Case Report

A Case Of Plastic (Fibrinous) Bronchitis

  • Esra Özer
  • H. Kutluk Pampal
  • Şafak Bulut
  • Numan Numanoğlu

Received Date: 22.08.2009 Accepted Date: 22.05.2010 J Ankara Univ Fac Med 2009;62(3):131-134

Plastic bronchitis, also known as fibrinous bronchitis or pseudomembranous bronchitis, denotes the presence of rough bronchial casts that may be coughed up of or found at bronchoscopy or in tissue biopsy materials. The most common symptoms on presentation are, progressive dyspnea and nonproductive persistent cough. The characteristic histopathological lesion is proliferation of fibrinous tissue within terminal bronchioles. The lesions nearly completely resolve with ste-roid therapy. Radiological improvement is seen earlier than the functional.
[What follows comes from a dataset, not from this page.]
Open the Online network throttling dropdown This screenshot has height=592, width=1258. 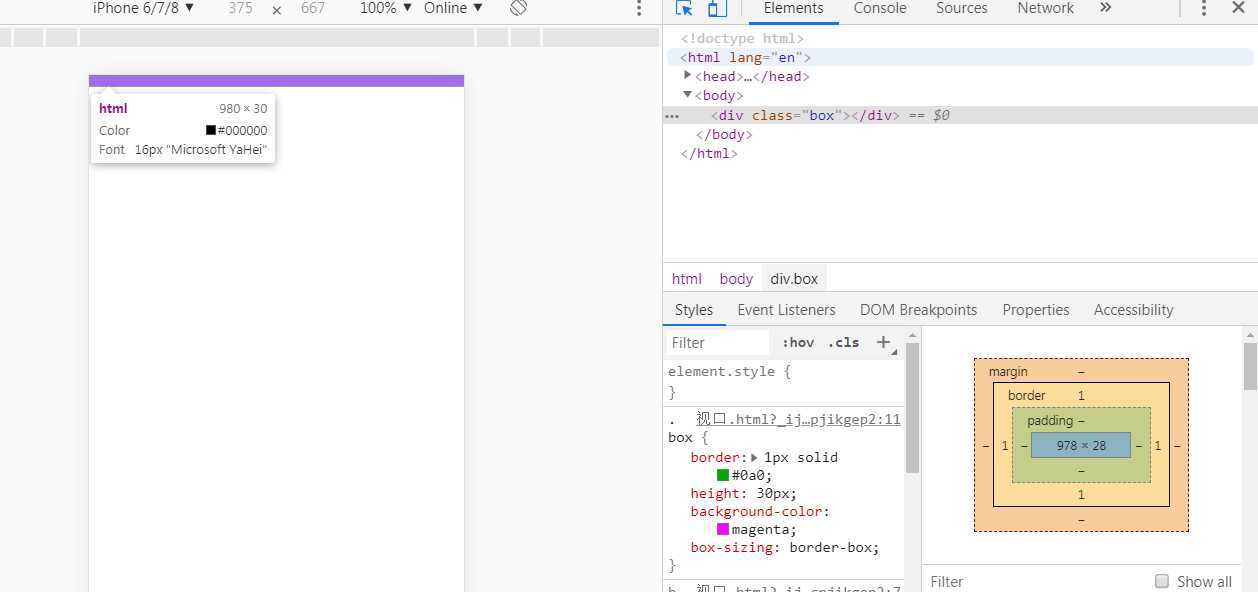click(453, 8)

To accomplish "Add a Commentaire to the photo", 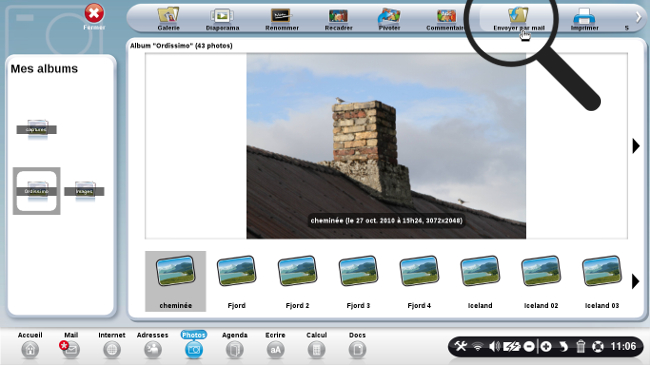I will (x=446, y=19).
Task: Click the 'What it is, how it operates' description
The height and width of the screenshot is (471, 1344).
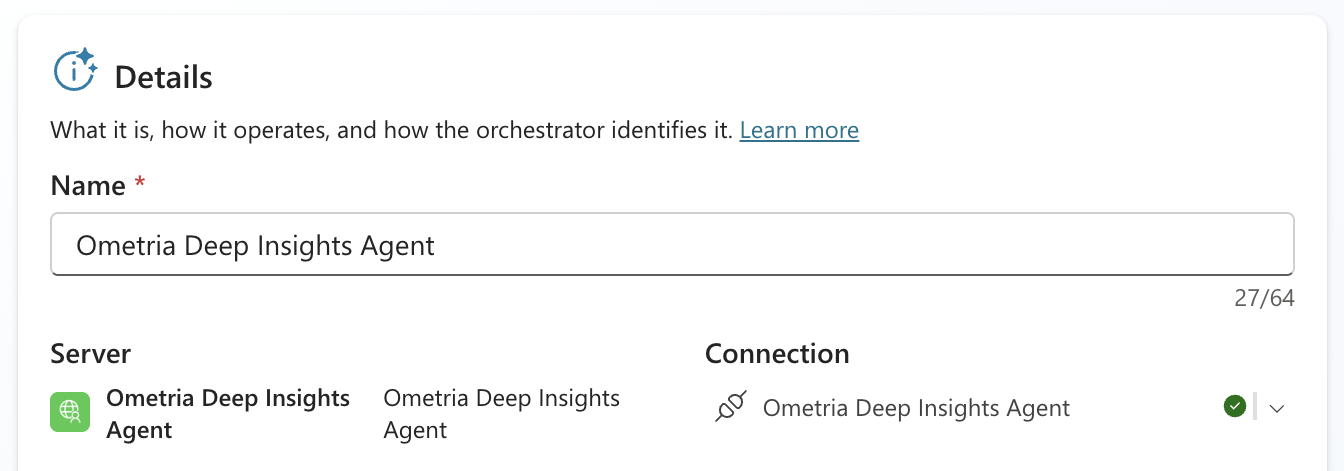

Therapy for plastic bronchitis needs specific measures to treat underlying pulmonary condition as well as supports designed to remove or facilitate the expectoration of bronchial casts. Our patient is a 62 year old woman, complained of cough and progressive dyspnea, that did not respond to antibiotherapy. After our clinical and pathological examinations, we diagnosed her as plastic bronchitis. Our patient’s symptoms were responsive to steroid or intrabronchial instillation of acetylcysteine therapy and were relieved in a short time, uneventfully.